[SELECTED TEXT]
▼▼▼

Re: [DISCUSS] Upgrade built-in Hive to 2.3.4

2019-01-15 Thread Xiao Li
Hi, Yuming,

Thank you for your contributions! The community aims at reducing the
dependence on Hive. Currently, most of Spark users are not using Hive. The
changes looks risky to me.

To support Hadoop 3.x, we just need to resolve this JIRA:
https://issues.apache.org/jira/browse/HIVE-16391

Cheers,

Xiao

Yuming Wang  于2019年1月15日周二 上午8:41写道:

> Dear Spark Developers and Users,
>
>
>
> Hyukjin and I plan to upgrade the built-in Hive from 1.2.1-spark2
>  to 2.3.4
>  to
> solve some critical issues, such as support Hadoop 3.x, solve some ORC and
> Parquet issues. This is the list:
>
> *Hive issues*:
>
> [SPARK-26332 ][HIVE-10790]
> Spark sql write orc table on viewFS throws exception
>
> [SPARK-25193 ][HIVE-12505]
> insert overwrite doesn't throw exception when drop old data fails
>
> [SPARK-26437 ][HIVE-13083]
> Decimal data becomes bigint to query, unable to query
>
> [SPARK-25919 ][HIVE-11771]
> Date value corrupts when tables are "ParquetHiveSerDe" formatted and target
> table is Partitioned
>
> [SPARK-12014 ][HIVE-11100]
> Spark SQL query containing semicolon is broken in Beeline
>
>
>
> *Spark issues*:
>
> [SPARK-23534 ] Spark
> run on Hadoop 3.0.0
>
> [SPARK-20202 ] Remove
> references to org.spark-project.hive
>
> [SPARK-18673 ]
> Dataframes doesn't work on Hadoop 3.x; Hive rejects Hadoop version
>
> [SPARK-24766 ]
> CreateHiveTableAsSelect and InsertIntoHiveDir won't generate decimal column
> stats in parquet
>
>
>
>
>
> Since the code for the *hive-thriftserver* module has changed too much
> for this upgrade, I split it into two PRs for easy review.

▲▲▲

[SET EXERCISE A] In the records, pull out the lines that start at the one containing "Given: Open the Marketplace dropdown" and end after the one containing "The image size is (574, 317).", copying them without changes.
The text and the records have no connection to each other.

[THE RECORDS]
▼▼▼

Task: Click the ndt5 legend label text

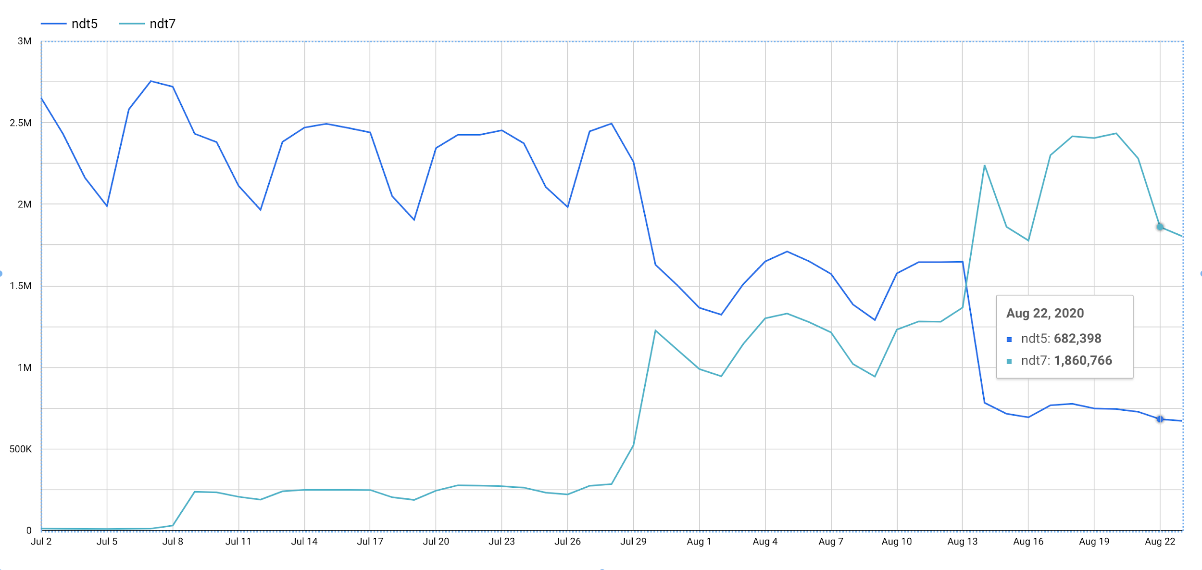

▲▲▲
▼▼▼

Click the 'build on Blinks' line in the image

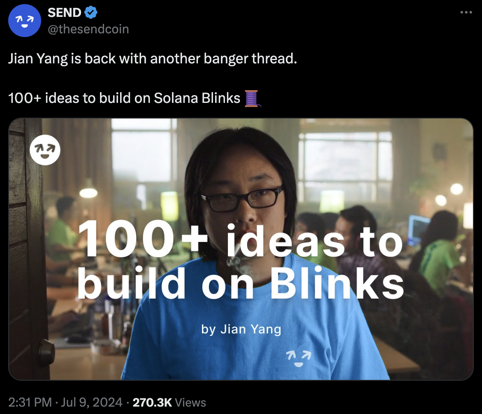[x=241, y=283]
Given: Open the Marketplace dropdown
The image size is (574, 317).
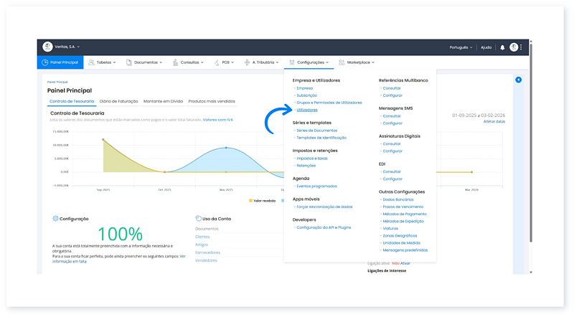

▲▲▲

[SET EXERCISE B] Summarize the Hive upgrade thread in three sentences.

[WRITTEN REPLY A]
Given: Open the Marketplace dropdown
The image size is (574, 317).

[WRITTEN REPLY B] Yuming Wang writes that he and Hyukjin plan to upgrade Spark's built-in Hive from 1.2.1-spark2 to 2.3.4. The upgrade would fix critical issues such as Hadoop 3.x support and several ORC and Parquet problems, with the heavily changed hive-thriftserver code split into two PRs. Xiao Li replies that the community wants less dependence on Hive, that most Spark users don't use it, and that the changes look risky, adding that Hadoop 3.x support only requires resolving HIVE-16391.